■ Records supplied
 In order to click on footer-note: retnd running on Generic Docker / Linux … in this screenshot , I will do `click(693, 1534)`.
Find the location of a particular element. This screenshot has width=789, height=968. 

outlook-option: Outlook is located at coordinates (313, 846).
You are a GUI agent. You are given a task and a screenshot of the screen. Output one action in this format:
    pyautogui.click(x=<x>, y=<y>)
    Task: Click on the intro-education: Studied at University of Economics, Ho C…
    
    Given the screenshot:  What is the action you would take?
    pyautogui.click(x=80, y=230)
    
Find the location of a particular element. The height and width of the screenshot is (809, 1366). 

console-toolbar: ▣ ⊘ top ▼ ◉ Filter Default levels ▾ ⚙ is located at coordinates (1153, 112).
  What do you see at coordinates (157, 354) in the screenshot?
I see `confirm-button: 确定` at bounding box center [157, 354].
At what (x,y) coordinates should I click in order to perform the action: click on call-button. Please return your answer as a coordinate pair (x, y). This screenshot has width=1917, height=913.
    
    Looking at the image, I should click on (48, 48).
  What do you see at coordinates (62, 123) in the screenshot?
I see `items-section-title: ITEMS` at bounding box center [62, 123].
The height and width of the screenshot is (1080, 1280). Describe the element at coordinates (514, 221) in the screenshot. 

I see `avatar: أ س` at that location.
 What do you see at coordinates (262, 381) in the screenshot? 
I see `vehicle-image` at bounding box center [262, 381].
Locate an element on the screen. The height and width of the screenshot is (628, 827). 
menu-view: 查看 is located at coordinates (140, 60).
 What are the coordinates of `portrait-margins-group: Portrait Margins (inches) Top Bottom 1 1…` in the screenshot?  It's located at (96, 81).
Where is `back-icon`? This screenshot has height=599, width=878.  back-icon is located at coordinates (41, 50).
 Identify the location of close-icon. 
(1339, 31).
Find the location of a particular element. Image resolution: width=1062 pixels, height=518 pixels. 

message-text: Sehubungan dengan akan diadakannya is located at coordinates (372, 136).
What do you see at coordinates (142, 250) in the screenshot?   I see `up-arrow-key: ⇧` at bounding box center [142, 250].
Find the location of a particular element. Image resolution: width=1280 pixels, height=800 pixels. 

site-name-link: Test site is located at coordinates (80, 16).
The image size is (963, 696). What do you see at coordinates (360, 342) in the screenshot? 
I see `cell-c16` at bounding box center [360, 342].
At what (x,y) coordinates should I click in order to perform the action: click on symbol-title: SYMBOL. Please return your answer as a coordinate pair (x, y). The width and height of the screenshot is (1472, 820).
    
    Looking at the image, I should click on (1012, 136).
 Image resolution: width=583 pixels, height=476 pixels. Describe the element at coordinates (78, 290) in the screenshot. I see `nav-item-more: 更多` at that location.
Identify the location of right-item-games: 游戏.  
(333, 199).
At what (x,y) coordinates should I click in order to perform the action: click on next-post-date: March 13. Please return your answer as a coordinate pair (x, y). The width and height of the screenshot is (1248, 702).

■ Work task
Update the listing above by changing every "coordinate pair" to "point" and leaving everything else as it is.

■ Result
 In order to click on footer-note: retnd running on Generic Docker / Linux … in this screenshot , I will do `click(693, 1534)`.
Find the location of a particular element. This screenshot has width=789, height=968. 

outlook-option: Outlook is located at coordinates (313, 846).
You are a GUI agent. You are given a task and a screenshot of the screen. Output one action in this format:
    pyautogui.click(x=<x>, y=<y>)
    Task: Click on the intro-education: Studied at University of Economics, Ho C…
    
    Given the screenshot:  What is the action you would take?
    pyautogui.click(x=80, y=230)
    
Find the location of a particular element. The height and width of the screenshot is (809, 1366). 

console-toolbar: ▣ ⊘ top ▼ ◉ Filter Default levels ▾ ⚙ is located at coordinates (1153, 112).
  What do you see at coordinates (157, 354) in the screenshot?
I see `confirm-button: 确定` at bounding box center [157, 354].
At what (x,y) coordinates should I click in order to perform the action: click on call-button. Please return your answer as a point (x, y). This screenshot has width=1917, height=913.
    
    Looking at the image, I should click on (48, 48).
  What do you see at coordinates (62, 123) in the screenshot?
I see `items-section-title: ITEMS` at bounding box center [62, 123].
The height and width of the screenshot is (1080, 1280). Describe the element at coordinates (514, 221) in the screenshot. 

I see `avatar: أ س` at that location.
 What do you see at coordinates (262, 381) in the screenshot? 
I see `vehicle-image` at bounding box center [262, 381].
Locate an element on the screen. The height and width of the screenshot is (628, 827). 
menu-view: 查看 is located at coordinates (140, 60).
 What are the coordinates of `portrait-margins-group: Portrait Margins (inches) Top Bottom 1 1…` in the screenshot?  It's located at (96, 81).
Where is `back-icon`? This screenshot has height=599, width=878.  back-icon is located at coordinates (41, 50).
 Identify the location of close-icon. 
(1339, 31).
Find the location of a particular element. Image resolution: width=1062 pixels, height=518 pixels. 

message-text: Sehubungan dengan akan diadakannya is located at coordinates (372, 136).
What do you see at coordinates (142, 250) in the screenshot?   I see `up-arrow-key: ⇧` at bounding box center [142, 250].
Find the location of a particular element. Image resolution: width=1280 pixels, height=800 pixels. 

site-name-link: Test site is located at coordinates (80, 16).
The image size is (963, 696). What do you see at coordinates (360, 342) in the screenshot? 
I see `cell-c16` at bounding box center [360, 342].
At what (x,y) coordinates should I click in order to perform the action: click on symbol-title: SYMBOL. Please return your answer as a point (x, y). The width and height of the screenshot is (1472, 820).
    
    Looking at the image, I should click on (1012, 136).
 Image resolution: width=583 pixels, height=476 pixels. Describe the element at coordinates (78, 290) in the screenshot. I see `nav-item-more: 更多` at that location.
Identify the location of right-item-games: 游戏.  
(333, 199).
At what (x,y) coordinates should I click in order to perform the action: click on next-post-date: March 13. Please return your answer as a point (x, y). The width and height of the screenshot is (1248, 702).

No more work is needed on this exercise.